By default wikifi runs against a **local Ollama** server (Qwen 3 27B at the highest reasoning level the model exposes) — no cloud dependency, no API key, no data leaving the machine. Hosted Anthropic and OpenAI backends are opt-in.

## What you get

A `.wikifi/` directory in the target repo containing the synthesized wiki. The on-disk layout is at the implementor's discretion; the **content contract** is fixed and lives in [VISION.md](./VISION.md):

- **Primary capture** (extracted from source) — domains & subdomains, intent, capabilities, entities, integrations, external dependencies, cross-cutting concerns, hard specifications, and inline schematics.
- **Derivative capture** (synthesized from the aggregate) — personas, user stories, and 10,000-foot diagrams produced *after* primary content is complete.
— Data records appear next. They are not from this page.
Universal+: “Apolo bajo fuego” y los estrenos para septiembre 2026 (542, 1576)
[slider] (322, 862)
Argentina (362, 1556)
Every claim in the wiki carries a numbered citation back to a `SourceRef` (file + line range + content fingerprint). Conflicting evidence across files is preserved in a "Conflicts in source" block rather than silently resolved.

## CLI

| Command | Purpose |
| --- | --- |
| `wikifi init` | One-time setup. Scaffolds `.wikifi/` and local config. |
| `wikifi walk` | Walks the target codebase and produces the wiki. |
| `wikifi report` | Coverage + quality report (per-section file counts, findings, body sizes). |
| `wikifi chat` | Interactive REPL for iterative exploration of the wiki and the source. |

`walk` flags:

- `--no-cache` — force a clean re-walk; drops the on-disk extraction + aggregation caches.
- `--review` — run the critic + reviser loop on derivative sections (personas, user stories, diagrams).
- `--provider {ollama|anthropic|openai}` — override the configured provider for this walk.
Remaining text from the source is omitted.